The sample showed similar peaks with
identical spectra as that of the standards
which confirmed the presence of aflatoxin
in the extract of the culture filtrate of Aspergillus
oryzae. The method was validated for accuracy,
precision, and repeatability. A linear graph was obtained for standards aflatoxins at a range of 20-120ng/ml with correlation
coefficient of 0.998. Precision was determined by repeating the studies six times. Repeatability and
reproducibility of the method was found to be good with a percentage CV of 2%
Accuracy of the method was established by carrying out recovery studies. A
known amount of varying standards were added to the simple and the percentage
recovery studies were found to be in the range of 98-100%. The toxin was also
analyzed for quantitative and semi-quantitative studies on the inhibition of
gram positive micro-organisms Staphylococcus species. Three methods were used
viz. preliminary tube method – based on turbidity, ditch plate technique –
based on inhibition over the ditch containing toxin, and paper disc method –
based on zone of inhibition.

Results

HPTLC studies
indicated that the method was accurate, precise and sensitive. RF values of aflatoxin in sample corresponded with the standard RF
values. Linearity study indicated that a very small quantity of culture can be used
for detection of aflatoxins. Since RF values of all the four aflatoxin bands were well resolved and sharp this method
can be used as routine technique for analysis of aflatoxins.

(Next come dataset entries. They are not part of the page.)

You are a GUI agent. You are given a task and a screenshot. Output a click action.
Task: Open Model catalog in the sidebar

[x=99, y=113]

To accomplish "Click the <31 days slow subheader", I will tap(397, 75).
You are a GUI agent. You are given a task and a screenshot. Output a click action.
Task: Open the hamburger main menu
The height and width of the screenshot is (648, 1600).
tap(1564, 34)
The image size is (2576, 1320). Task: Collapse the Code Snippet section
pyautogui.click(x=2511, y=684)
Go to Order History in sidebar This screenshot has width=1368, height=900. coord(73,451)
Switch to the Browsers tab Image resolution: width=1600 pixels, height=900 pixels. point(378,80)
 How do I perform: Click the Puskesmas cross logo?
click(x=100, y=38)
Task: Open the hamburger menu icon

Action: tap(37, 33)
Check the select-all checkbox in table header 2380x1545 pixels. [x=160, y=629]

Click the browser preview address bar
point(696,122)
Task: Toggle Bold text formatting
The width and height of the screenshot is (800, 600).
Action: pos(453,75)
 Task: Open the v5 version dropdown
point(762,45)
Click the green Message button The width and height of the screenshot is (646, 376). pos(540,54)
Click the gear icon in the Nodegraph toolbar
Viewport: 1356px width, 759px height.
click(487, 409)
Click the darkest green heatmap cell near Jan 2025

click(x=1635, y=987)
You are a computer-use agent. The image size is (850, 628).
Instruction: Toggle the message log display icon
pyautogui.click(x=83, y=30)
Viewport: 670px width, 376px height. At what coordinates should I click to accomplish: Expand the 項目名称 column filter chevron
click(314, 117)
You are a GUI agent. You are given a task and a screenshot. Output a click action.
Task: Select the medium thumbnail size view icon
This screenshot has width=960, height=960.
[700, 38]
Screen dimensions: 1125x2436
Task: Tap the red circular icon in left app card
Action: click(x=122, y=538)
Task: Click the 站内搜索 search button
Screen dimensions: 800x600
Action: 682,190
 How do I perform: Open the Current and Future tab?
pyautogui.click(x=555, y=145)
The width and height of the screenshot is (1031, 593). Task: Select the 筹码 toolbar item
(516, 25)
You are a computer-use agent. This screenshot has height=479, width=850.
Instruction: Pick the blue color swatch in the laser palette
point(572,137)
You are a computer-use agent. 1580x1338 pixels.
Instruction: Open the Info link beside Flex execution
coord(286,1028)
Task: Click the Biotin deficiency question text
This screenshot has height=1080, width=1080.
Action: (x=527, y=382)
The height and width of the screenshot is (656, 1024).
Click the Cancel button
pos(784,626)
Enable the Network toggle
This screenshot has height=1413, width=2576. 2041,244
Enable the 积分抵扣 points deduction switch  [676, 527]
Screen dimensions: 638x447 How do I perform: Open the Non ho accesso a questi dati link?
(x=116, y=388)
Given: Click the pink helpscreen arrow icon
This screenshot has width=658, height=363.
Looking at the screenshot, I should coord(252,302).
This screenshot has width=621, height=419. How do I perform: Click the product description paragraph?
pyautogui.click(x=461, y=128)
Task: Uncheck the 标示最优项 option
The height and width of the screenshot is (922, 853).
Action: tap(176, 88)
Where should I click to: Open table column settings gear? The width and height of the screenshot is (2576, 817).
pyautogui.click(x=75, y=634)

The results of inhibition on gram positive organisms showed that Staphylococcus
aureus was completely inhibited and in case of
Streptococcus reduced growth was seen. Thus it could be concluded that
Staphylococcus aureus is completely inhibited by the
toxin whereas Streptococcus might have destroyed the biological activity of the
toxin and growth or is partially inhibited by it.